__Prompt__
Repeat verbatim the part of the listing that opens with the line containing "Click the download" and closes with the line containing "click(x=774, y=65)", including both of those lines.

__Entries from a dataset__
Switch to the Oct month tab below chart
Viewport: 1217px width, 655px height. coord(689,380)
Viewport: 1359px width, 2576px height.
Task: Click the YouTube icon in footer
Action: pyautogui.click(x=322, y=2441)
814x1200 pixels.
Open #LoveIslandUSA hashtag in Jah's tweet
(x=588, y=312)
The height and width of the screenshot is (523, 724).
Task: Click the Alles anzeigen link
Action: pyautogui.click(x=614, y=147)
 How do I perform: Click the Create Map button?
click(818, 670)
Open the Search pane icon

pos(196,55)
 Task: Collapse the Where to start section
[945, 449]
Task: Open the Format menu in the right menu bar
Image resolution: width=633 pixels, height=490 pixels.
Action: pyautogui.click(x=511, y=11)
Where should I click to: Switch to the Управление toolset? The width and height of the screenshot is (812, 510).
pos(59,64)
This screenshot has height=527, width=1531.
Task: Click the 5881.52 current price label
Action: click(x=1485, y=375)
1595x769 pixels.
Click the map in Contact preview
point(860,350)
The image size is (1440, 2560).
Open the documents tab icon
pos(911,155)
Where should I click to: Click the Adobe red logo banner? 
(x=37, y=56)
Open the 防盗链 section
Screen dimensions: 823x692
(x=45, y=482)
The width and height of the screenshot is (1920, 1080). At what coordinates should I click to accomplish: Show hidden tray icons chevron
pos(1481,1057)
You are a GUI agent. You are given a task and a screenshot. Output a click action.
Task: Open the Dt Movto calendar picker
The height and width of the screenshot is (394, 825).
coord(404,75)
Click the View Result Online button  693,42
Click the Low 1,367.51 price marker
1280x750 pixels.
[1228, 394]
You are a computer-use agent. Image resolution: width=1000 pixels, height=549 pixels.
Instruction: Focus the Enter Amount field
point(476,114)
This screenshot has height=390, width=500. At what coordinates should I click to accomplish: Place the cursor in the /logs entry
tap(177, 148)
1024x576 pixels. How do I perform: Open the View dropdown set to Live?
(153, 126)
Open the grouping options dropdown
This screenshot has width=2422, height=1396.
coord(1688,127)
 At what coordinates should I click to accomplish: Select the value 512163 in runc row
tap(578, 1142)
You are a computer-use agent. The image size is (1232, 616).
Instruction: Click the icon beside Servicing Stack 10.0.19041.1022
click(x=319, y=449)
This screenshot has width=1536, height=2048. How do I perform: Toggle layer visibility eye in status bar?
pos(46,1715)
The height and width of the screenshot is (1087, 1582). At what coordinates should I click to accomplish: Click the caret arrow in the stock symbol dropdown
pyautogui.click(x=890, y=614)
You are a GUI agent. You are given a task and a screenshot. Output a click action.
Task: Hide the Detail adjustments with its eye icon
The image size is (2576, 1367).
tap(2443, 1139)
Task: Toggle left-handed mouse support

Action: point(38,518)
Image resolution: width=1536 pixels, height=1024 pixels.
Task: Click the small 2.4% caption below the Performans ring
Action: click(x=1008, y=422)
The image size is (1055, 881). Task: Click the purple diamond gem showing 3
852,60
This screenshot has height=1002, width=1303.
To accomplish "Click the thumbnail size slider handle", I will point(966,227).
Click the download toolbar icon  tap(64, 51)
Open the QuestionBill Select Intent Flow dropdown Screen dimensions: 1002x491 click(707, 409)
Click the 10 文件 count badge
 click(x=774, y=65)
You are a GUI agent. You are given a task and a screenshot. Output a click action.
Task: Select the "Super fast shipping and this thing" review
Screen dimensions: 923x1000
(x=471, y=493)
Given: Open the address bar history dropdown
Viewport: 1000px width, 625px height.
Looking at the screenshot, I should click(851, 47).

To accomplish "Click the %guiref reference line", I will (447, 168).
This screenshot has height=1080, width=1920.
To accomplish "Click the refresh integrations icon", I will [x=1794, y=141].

__Solved problem__
Click the download toolbar icon  tap(64, 51)
Open the QuestionBill Select Intent Flow dropdown Screen dimensions: 1002x491 click(707, 409)
Click the 10 文件 count badge
 click(x=774, y=65)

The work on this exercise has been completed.